In training for a marathon, you will face your fare share of long runs. While that long run will fill you with a feeling of achievement unlike any other, your body is put through an extreme amount of stress, and thus will require time an energy to recover. In order to wake up feeling good and not extremely sore, it is crucial to prioritize your post-run recovery as much as your warm-up beforehand. Here, we list five ways to help you reduce injury after a run and improve your long run performance. 

1. Hydrate and eat right 

The first thing you should do to prevent soreness and restore the hydration in your body after expelling a lot of sweat during a long run is to rehydrate. Start by drinking plenty of water soon as you finish. After an hour and a half, choose sports drinks rich in sugars and electrolytes to restore energy. Drinks like chocolate milk, too, provide reasonable amounts of carbohydrates alongside protein to help repair muscles. 

According to the American Council on Exercise (ACE), you should consume 3:1 complex (non-sugary) carbs to protein, within 30 mins of your run. This is when your muscles will rebuild glycogen. Post a marathon or a long run, choose a simple snack that your body can quickly process – like a peanut butter and jelly sandwich, a protein bar, or grain crackers. 

2. Cool off properly

You might find the urge to collapse soon after a run, but it is important to stretch or do post-run activities immediately after a long run. When you finish your run to a dead halt, you risk blood pooling, which will cause your blood pressure to drop. The following effect is feeling dizzy or even puking. 
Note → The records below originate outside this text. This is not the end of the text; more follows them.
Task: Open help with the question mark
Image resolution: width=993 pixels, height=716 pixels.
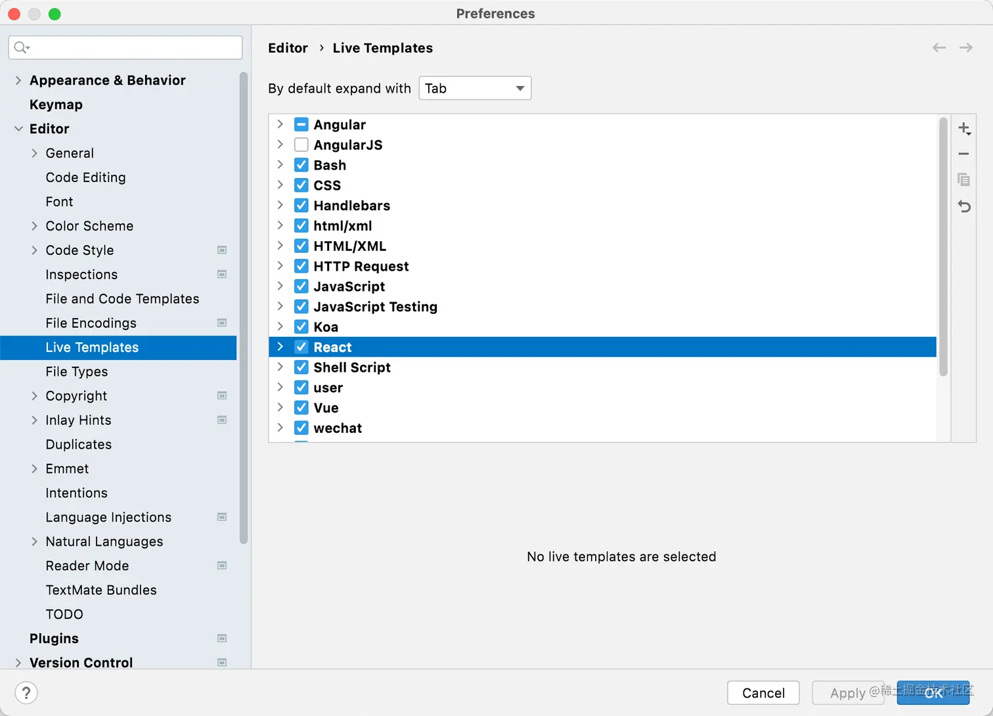Action: [26, 692]
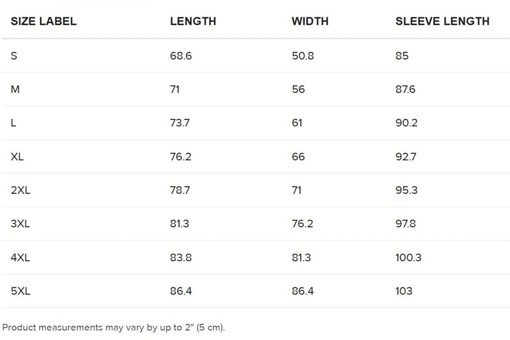Click the WIDTH column header

309,21
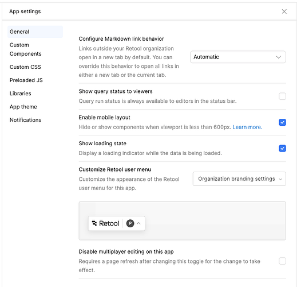Expand the user menu chevron beside the avatar
297x287 pixels.
pos(138,223)
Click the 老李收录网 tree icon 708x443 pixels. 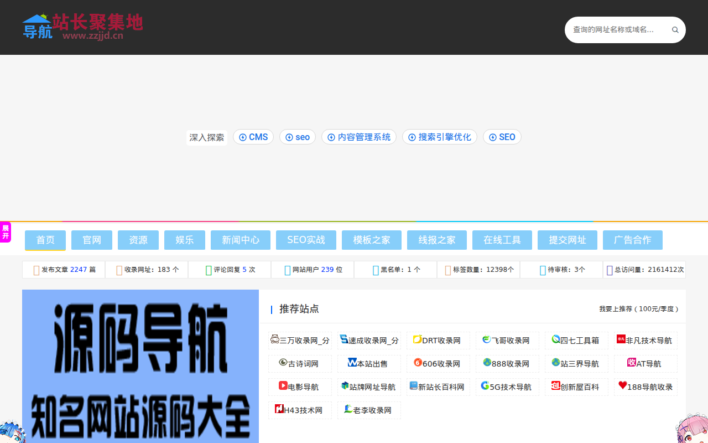(x=348, y=410)
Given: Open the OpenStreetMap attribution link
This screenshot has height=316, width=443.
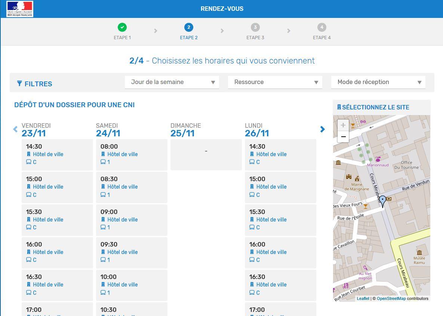Looking at the screenshot, I should tap(391, 298).
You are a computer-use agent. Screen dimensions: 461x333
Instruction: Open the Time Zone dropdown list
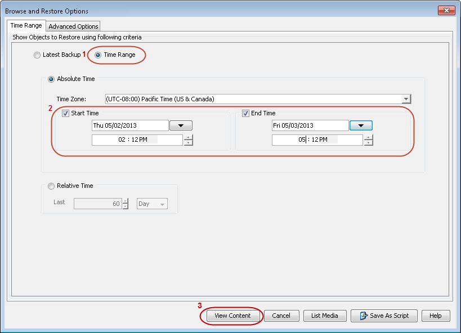click(405, 100)
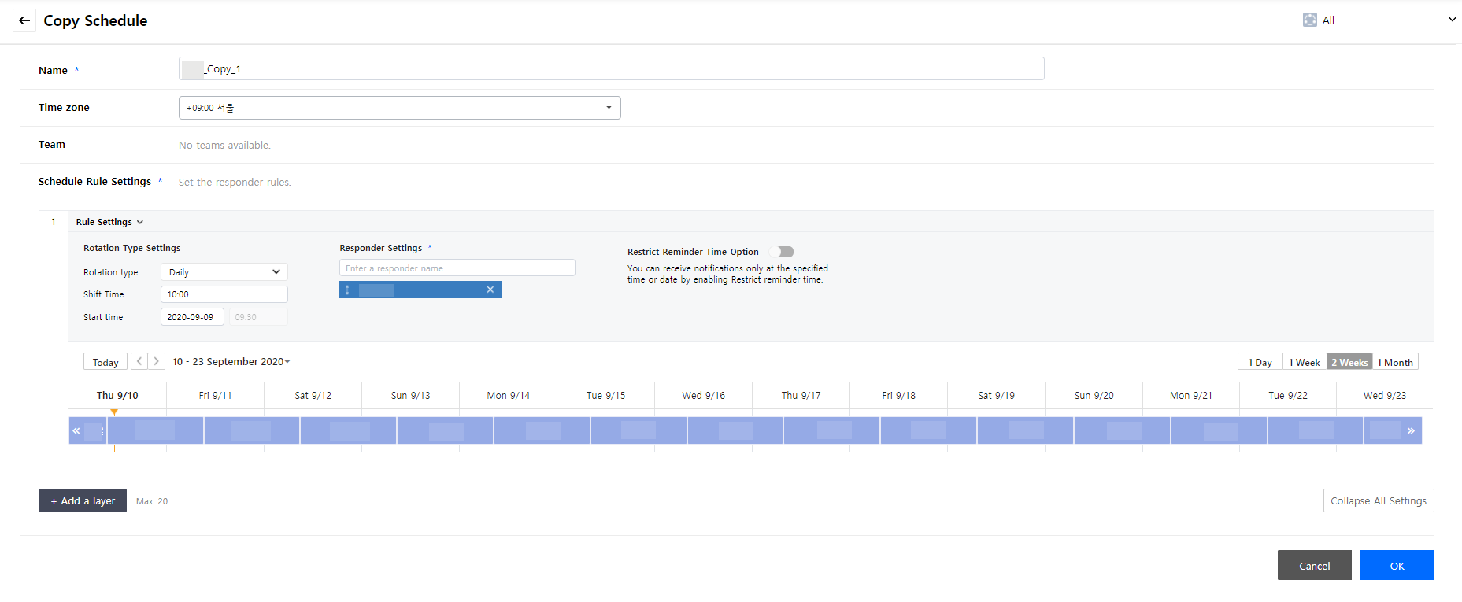The image size is (1462, 602).
Task: Remove the selected responder with the X
Action: tap(490, 290)
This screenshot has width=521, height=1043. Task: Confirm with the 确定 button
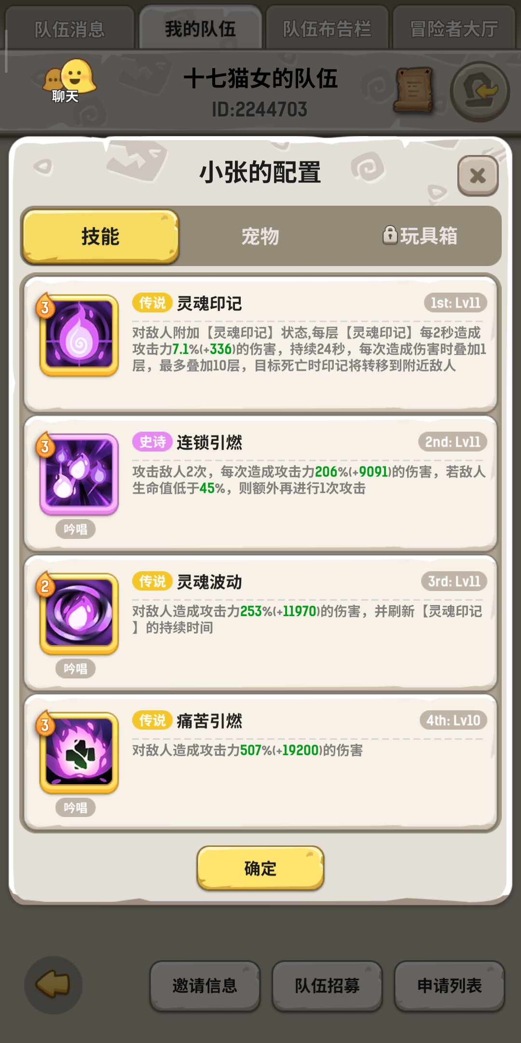pyautogui.click(x=261, y=868)
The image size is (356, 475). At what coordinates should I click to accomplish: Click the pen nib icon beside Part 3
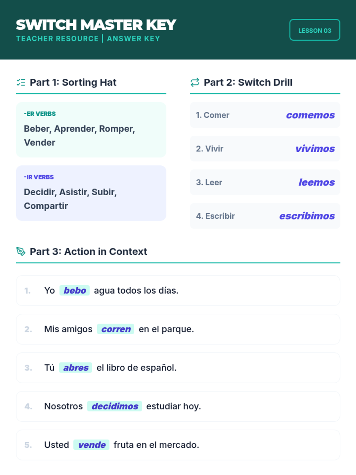[x=21, y=251]
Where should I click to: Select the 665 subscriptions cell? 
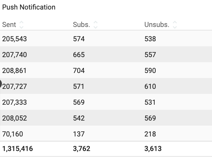tap(79, 55)
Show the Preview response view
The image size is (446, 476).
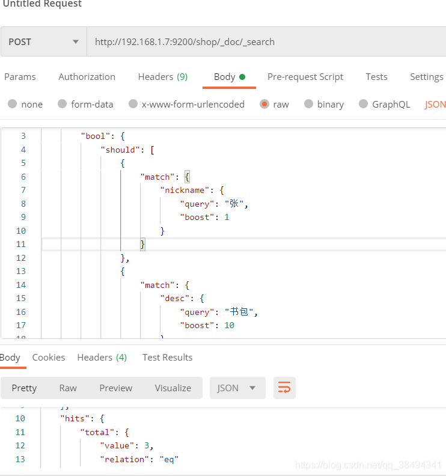click(115, 388)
To avoid this, experts suggest that runners opt for a casual jog for 5 minutes before stopping their run. This will help bring your heart rate back down to normal levels. You can also walk for a couple of minutes, taking deep breaths along the way. It is suggested to also do a post-run stretch, of which leg swings are one of our favorite exercises. 

Check out more bodyweight calf stretches here ➡

3. Opt for an ice bath 

One of the most effective ways to reduce soreness after a long run is to take a nice ice bath. Yes, ice water can seem painful right after a run, but this is the best way to relax your muscles and help your nerves return to their normal state. Science says that after an ice bath, your body flushes out waste and lactic acid buildup. 

However, jumping into ice water immediately after a run is not advised. You need to adjust your body to the temperature. Start with cold water, and gradually add ice to the tub when you see yourself slowly adapting to the atmosphere. Stay in the bath for at least 15 minutes for the best effect. 

If you do not prefer ice baths, you can also go for an ice pack. Gently apply pressure with the icepack on areas of soreness such as the calves, quads, and knees

4. Get a good night’s sleep

After a long run, your body needs ample sleep to return to its normal state. For this, a good night’s sleep is critical. While it is generally advised for everybody to clock in at least 8 hours, athletes are advised to sleep more than 8 hours. Runners who clock in at least 9 hours of sleep are said to have improved their sprint running times and performed better than the rest. 

5. Active recovery

While rest is vital to recovering from a long run, it is also essential to choose ‘active recovery’ – doing light exercises or yoga that do not stress your body but will give you enough movement. With gentle stretches and yoga poses, you flush out the unwanted toxins and will allow your body to recover from soreness and muscle pain. 

Some of the best forms of ‘active recovery’ are going for a swim, easy biking, or going on a short jog/walk.